Pre-clerkship assignment: “Patients often want to know what is happening when they suffer from a disease and having the knowledge to explain this to them increases rapport and confirms the trust that they put in the physician. Patients want to feel like they are being cared for by an expert, and there is no better way to show expertise than to describe in detail what is happening, why it is happening, and what we can do to treat it effectively.” (4T).
Mid-clerkship assignment: “Getting a new diagnosis can be confusing and overwhelming, and it can be reassuring when the doctor explains things. Even if he or she does not know exactly what is wrong, the effort to explain things on a level that the patient can understand can build rapport and be very important.” (2C).
Theme 4: Learner perception of self
The final theme, learner perception of self, captured how biomedical science knowledge contributes to the development of a professional identity. This theme developed from the clustering of two codes: develop confidence and competence as a physician and transition from layperson to physician (Table 1).
Code 4a: Develop confidence and competence as a physician
This code was interpreted from student perceptions that biomedical science knowledge contributes to the development of confidence and competence as a physician and provides a common language in which to engage with colleagues and other members of the healthcare team (Table 2). This code had the lowest frequency (8%) (Table 3).
Pre-clerkship assignment: “When we understand why a certain treatment works, not just that it works, we develop true, long-lasting clinical knowledge that allows us to treat our patients with confidence. What’s more, the biomedical sciences are a language that we use to communicate with each other and with our research science colleagues.” (4S).
Mid-clerkship assignment: “The basic science preparation and reading really helped elevate the level of discussion when presenting to the attending.” (1B).
Code 4b: Transition from layperson to physician
This code captured the idea that biomedical science knowledge is expected of oneself, one’s colleagues, and by one’s patients. Students perceived that the application of biomedical science knowledge in a clinical context forms the basis of their emerging identity as a physician (Table 2). This code had an overall frequency of 13% (Table 3).
Pre-clerkship assignment: “… if our knowledge were limited to asking a list of questions, identifying abnormalities, and prescribing the correct medications off a list of protocols then we would simply be technicians. Those skills can be programmed into a computer algorithm that can diagnose disease and treat patients. The value in doctors is that we are both clinicians and scientists.” (2F).

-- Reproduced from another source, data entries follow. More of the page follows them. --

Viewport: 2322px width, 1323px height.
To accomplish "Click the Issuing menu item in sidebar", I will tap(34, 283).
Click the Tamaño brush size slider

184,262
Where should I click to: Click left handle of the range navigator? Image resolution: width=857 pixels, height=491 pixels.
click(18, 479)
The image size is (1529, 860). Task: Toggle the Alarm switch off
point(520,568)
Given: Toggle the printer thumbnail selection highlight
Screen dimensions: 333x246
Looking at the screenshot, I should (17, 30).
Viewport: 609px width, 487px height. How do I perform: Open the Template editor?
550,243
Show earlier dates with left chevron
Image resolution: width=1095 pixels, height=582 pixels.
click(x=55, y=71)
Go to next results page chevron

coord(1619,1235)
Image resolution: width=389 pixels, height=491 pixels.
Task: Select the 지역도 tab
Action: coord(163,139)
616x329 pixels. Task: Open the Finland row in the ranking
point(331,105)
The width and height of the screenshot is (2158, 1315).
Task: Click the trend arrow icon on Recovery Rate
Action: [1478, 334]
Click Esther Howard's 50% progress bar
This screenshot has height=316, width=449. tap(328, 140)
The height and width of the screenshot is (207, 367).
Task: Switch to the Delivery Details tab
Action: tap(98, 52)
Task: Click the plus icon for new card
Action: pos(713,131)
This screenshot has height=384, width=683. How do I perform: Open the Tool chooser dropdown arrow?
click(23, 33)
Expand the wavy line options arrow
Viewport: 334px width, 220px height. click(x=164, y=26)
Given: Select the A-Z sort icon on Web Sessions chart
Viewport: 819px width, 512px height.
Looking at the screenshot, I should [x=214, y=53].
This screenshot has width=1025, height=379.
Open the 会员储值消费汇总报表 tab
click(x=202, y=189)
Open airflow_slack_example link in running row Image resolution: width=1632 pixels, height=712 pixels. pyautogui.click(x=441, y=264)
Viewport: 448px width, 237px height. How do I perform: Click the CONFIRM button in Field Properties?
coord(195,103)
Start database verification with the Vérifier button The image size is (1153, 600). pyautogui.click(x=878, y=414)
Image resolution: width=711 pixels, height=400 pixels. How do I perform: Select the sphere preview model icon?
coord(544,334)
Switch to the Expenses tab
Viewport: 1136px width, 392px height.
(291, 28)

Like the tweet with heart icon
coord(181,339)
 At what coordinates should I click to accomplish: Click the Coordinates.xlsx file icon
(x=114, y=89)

Mid-clerkship assignment: “And I think that must be a part of medical practice and education, to push those around us to continually fill the gaps in our knowledge, and remember the importance of the basics in leading to what we do.” (1A).
Students’ learning trajectory
In analyzing the students’ essays in response to the pre-clerkship assignment prompt, we observed that the majority of responses reflected simplistic application of their biomedical science knowledge.
“Knowing that a drug only works when functioning beta cells are present allows me to recognize that these medications would not work for a type I diabetic because type 1 diabetics no longer have functioning beta cells.” (1T).
Students’ responses reflecting a more sophisticated application of biomedical science knowledge were far fewer:
“Rather than memorizing what causes edema, I was able to use my basic science knowledge to not only know what might be causing it but why. This also helped me understand the treatment. For example, in the case of congestive heart failure, I knew that the cause of edema was increased hydrostatic pressure and the way to relieve that is to get rid of fluid. Therefore, I knew that using a diuretic in this case would help this person’s worsening edema.” (2A).